Außerdem nimmt er oder sie gerichtliche und nicht gerichtliche Aufgaben wahr und ist somit für nahezu alle Geschäftsfelder verantwortlich. Die diesbezüglichen Regelungen regelt das HGB (Handelsgesetzbuch) in den Paragraphen §§ 48 bis 53.

Eine Prokura können Sie sowohl mündlich als auch schriftlich erteilen, ein Eintrag im Handelsregister ist allerdings zwingend erforderlich. Es wird zwischen einer Einzelprokura, einer Gesamtprokura und einer Filialprokura unterschieden. Diese Varianten unterscheiden sich im Umfang der Rechte und Pflichten, die ein Prokurist oder eine Prokuristin übernimmt. Während bei einer Einzelprokura eine einzelne Person Entscheidungen treffen darf, müssen bei einer Gesamtprokura mehrere Prokuristen und Prokuristinnen einer Entscheidung zustimmen.

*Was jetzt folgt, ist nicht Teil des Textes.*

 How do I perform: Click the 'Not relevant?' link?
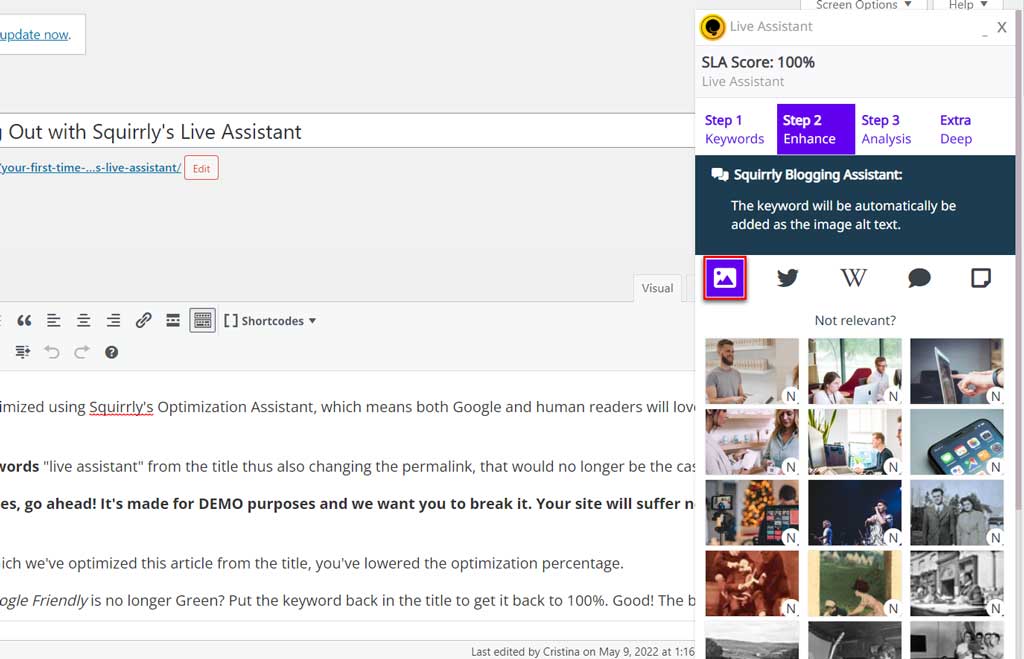pos(855,321)
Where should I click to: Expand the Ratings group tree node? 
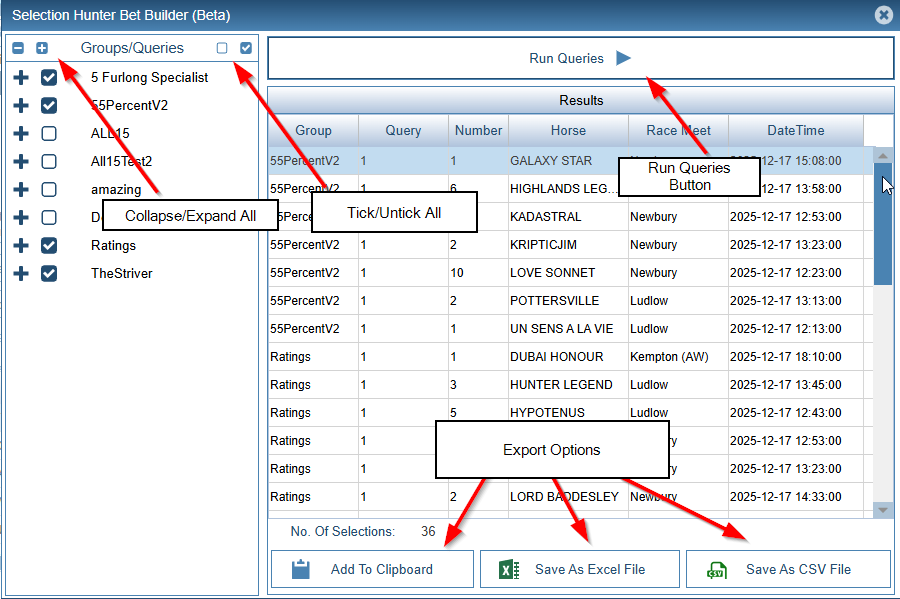tap(20, 245)
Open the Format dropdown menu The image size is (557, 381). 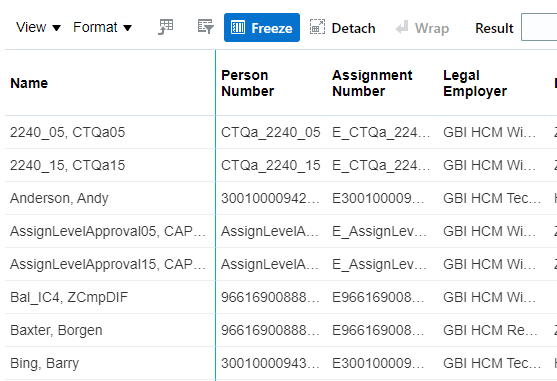102,27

Bestimmte Rechts- und Gesellschaftsformen dürfen eine Prokura erteilen, andere nicht. Inhaber beziehungsweise Inhaberinnen einer Handelsgesellschaft und deren Vertreter sowie Vertreterinnen sind laut HGB zur Erteilung einer Prokura berechtigt. Bei einer GmbH oder UG darf der Geschäftsführer oder die Geschäftsführerin eine Prokura vergeben, allerdings nur bei Vorliegen eines Gesellschafterbeschlusses.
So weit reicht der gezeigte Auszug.